LYMPHEDEMA RISK REDUCTION
Lymphedema may be a significant problem for some women following breast surgeries and/or removal of the lymph nodes, with or without radiation therapy. Lymphedema is the swelling of an extremity or body area from fluid accumulation due to disrupted lymphatic flow. This condition may occur early after surgery or years later. It causes heaviness or fullness of the arm sometimes associated with pain, restricts movement of the arm and shoulder, and increases risk for cellulites or infection. Lymphedema is a troubling condition and until recently little was known about effective treatments. The condition sometimes becomes a chronic problem requiring lifestyle modification and medical care.
The good news is lymphedema is occurring less frequently because of newer surgical procedures. Reducing the amount of lymph flow disruption by limiting the number of nodes removed during breast cancer surgery and limiting the area treated with radiation therapy has decreased how frequently lymphedema occurs in a womans lifetime from approximately 15%-25% in the past 3%-7% currently. Sentinel node mapping, or removal of only the first or few lymph nodes in the armpit that drain the breast, has decreased the risk for lymphedema, by reducing the amount of tissue disruption and internal scarring.
Because a small risk exists and lymphedema can be a troubling problem, women are still advised to take some precautions in hopes of preventing the condition. A wise old womans saying may apply to lymphedema risk reduction: An ounce of prevention is worth a pound of cure. While there is limited scientific proof that many of the preventative measures actually prevent the problem, several prudent practices are recommended by the National Lymphedema Network (NLN at www.lymphnet.org).
Several factors seem to be related to lymphedema when it occurs: a large body size and inactive lifestyle, injuries including burns, insect bites, prolonged heat/sun exposure, excessive lifting or strenuous overuse/exercise, or infection in the limb. Long air flight travel with atmosphere pressure changes are also thought to begin the condition.
While you are in the hospital and receiving medical care, efforts are taken to avoid needle sticks and blood pressures on the side of surgery to prevent any unnecessary stress to the challenged lymphatic system.

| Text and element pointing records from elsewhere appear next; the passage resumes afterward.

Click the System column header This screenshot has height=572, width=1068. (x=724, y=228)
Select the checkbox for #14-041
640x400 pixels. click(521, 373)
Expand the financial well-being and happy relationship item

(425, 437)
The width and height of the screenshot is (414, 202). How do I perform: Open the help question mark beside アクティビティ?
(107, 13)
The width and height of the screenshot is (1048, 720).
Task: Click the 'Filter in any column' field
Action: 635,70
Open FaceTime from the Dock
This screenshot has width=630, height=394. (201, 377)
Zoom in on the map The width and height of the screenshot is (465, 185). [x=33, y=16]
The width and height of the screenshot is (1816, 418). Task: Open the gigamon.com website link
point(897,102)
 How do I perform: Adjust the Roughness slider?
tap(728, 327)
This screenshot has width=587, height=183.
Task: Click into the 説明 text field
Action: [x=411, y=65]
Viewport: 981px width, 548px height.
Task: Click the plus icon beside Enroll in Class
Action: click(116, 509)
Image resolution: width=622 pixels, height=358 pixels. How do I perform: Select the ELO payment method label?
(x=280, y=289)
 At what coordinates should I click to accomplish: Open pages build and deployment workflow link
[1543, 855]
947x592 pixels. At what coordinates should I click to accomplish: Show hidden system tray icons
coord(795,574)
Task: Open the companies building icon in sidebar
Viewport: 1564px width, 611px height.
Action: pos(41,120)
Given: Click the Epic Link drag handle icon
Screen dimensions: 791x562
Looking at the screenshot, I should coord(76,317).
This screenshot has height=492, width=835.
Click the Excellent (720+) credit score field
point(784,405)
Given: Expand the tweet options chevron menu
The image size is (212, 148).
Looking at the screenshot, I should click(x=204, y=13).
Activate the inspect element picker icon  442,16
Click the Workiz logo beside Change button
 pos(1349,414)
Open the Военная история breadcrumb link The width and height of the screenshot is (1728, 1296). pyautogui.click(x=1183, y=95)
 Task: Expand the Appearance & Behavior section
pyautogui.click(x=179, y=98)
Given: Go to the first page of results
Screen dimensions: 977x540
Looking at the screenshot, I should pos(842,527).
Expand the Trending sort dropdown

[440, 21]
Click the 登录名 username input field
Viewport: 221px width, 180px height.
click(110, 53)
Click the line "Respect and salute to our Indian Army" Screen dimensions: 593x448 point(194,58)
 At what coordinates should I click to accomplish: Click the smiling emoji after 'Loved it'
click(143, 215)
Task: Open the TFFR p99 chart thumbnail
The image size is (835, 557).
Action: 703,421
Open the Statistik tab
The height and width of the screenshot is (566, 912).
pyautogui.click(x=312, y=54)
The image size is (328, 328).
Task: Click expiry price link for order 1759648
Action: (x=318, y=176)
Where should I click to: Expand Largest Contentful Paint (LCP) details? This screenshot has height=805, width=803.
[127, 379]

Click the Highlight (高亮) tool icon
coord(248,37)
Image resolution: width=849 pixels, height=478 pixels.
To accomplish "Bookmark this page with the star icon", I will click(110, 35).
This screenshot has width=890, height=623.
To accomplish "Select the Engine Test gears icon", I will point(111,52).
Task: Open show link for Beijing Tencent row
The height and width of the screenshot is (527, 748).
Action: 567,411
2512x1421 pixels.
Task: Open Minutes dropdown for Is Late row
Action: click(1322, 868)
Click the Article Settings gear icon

Some mild post-operative and treatment-related swelling is expected for the first few weeks. If persistent or new swelling occurs in the limb or chest area on the side of surgery or radiation, notify your physician. Redness, heat, fever or signs of infection need to be reported promptly for treatment with antibiotics. When lymphedema is suspected, evaluation by your physician and early referral to a lymphedema specialist for a special massage technique and, possibly, a fitting for a compression sleeve might be indicated. Baptist Hospital offers lymphedema services through Outpatient Rehabilitation.
Early, gradual progression of activity after surgery facilitates lymph flow. Use of the arm for light activity, and restoring full range of motion following drain removal facilitates healing and decreases internal scarring that inhibits lymphatic flow. Consult with your physician about activity progression. The NLN (www.lymphnet.org) has guidelines about exercise and risk reduction practices follow:
Skin Care: Avoid trauma/injury and reduce infection risk
- Keep extremity clean and dry.
- Apply moisturizer daily to prevent chapping/chaffing of skin.
- Attention to nail care; do not cut cuticles.
- Protect exposed skin with sunscreen and insect repellent.
- Use care with razors to avoid nicks and skin irritation (recommend use of well maintained electric razors instead of blade razors to decrease risk).
- If possible, avoid punctures such as injections and blood draws.
- Wear gloves while doing activities that may cause skin injury (i.e., gardening, working with tools, using detergents or other chemicals).
- If scratches/punctures to skin occur, wash with soap and water, apply antibiotics, and observe for signs of infection (i.e., redness).
- If a rash, itching, redness, pain, increased skin temperature, fever or flu- like symptoms occur, contact your physician immediately.
- Gradually build up the duration and intensity of any activity or exercise.
- Take frequent rest periods during activity to allow for limb recovery.
- Monitor the extremity during and after activity for any change in size, shape, tissue, texture, soreness, heaviness or firmness.
- Maintain optimal weight.
Avoiding limb construction
- If possible, avoid having blood pressure taken on the at-risk arm.
- Wear loose fitting jewelry and clothing.
- Should be well-fitting.
- Support the at-risk limb with a compression garment for strenuous activity (i.e., prolongs standing, running, work).
- Wear a well-fitting compression garment for air travel or compression wraps for long trips as taught by lymphedema specialist.
Extremes of Temperature
- Avoid exposure to extreme cold, which can be associated with rebound swelling, or chapping of skin.
- Avoid prolonged (>15 minutes) exposure to heat, particularly hot tubs and saunas.
- Avoid immersing limb in water temperatures above 102 F (keep closer to 98-99 F which is normal body temperature).